The relationship with Merck Medco was so important that Purdue moved Katsur to New Jersey so she could be close to Merck’s national headquarters, she said. The court documents make clear that blocking any limits on OxyContin prescribing was a top priority for Purdue. In a memo listing the 2001 goals of Purdue’s West Virginia sales team, the first listed item under Medicaid is “Stop any preauthorization efforts for OxyContin.” In a separate memo, Purdue officials reported meeting with a state official to “interrupt” any efforts to require prior authorization of OxyContin. And in a presentation prepared for a 2001 West Virginia district sales meeting, a Purdue official wrote in regard to the state employee insurance plan that the company was “working with Medco (PBM) to try to make parameters less stringent.”
The internal memos and the actions of Merck contradicted claims by Purdue at the time that it was working with the state to curb abuse of OxyContin, lawyers for the state argued in a motion that was unsealed by the West Virginia court.
“Contrary to the picture of helpfulness and cooperation Purdue attempts to paint, Purdue’s employees were actively and secretly trying to prevent West Virginia from imposing any control on the sale of OxyContin,” the state claimed. The case with Purdue was settled in 2004 when the company paid $10 million to West Virginia.
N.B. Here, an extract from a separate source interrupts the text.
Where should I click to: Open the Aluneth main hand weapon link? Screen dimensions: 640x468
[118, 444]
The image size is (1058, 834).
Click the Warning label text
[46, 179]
Portions of the case file, including documents about marketing of the drug and Purdue’s attempts to ward off limits on prescribing, remained sealed until STAT filed a motion in May to open the records.
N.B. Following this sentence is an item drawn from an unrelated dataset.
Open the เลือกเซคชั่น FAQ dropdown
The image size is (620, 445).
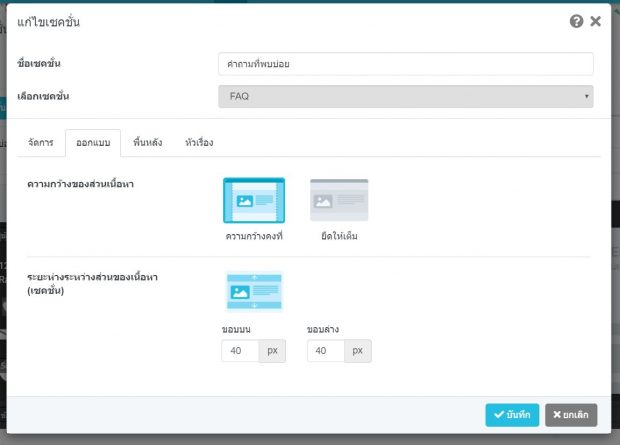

Nearly two years after the state insurance plan asked Merck to put a prior authorization plan in place for OxyContin, it finally got what it wanted. But the agency succeeded only after it brought in a new company to manage its prescription plan. By then, OxyContin and other painkillers had gained a firm grip on West Virginia, especially in McDowell County, where the state brought its lawsuit against Purdue.
In 2001, the county was a proverbial canary in a coal mine when it came to the emerging national opioid crisis. The rate of accidental prescription drug overdose deaths in West Virginia was relatively low at the time — about 6 deaths per 100,000 residents. In McDowell, however, the rate was 38 deaths per 100,000. Since 2001, the death rate in the state has more than tripled to 21 deaths per 100,000 in 2012. McDowell Sheriff Martin West said lawyers contracted by the county are preparing a new lawsuit against pain-pill makers. He said the county is considered a “third-world country” by state officials doling out funds to fight opioid abuse.
“Listen to the scanner here every night,” he said. “It’s first responders out every night going up and down hollers for an overdose. It’s pitiful what is going on.”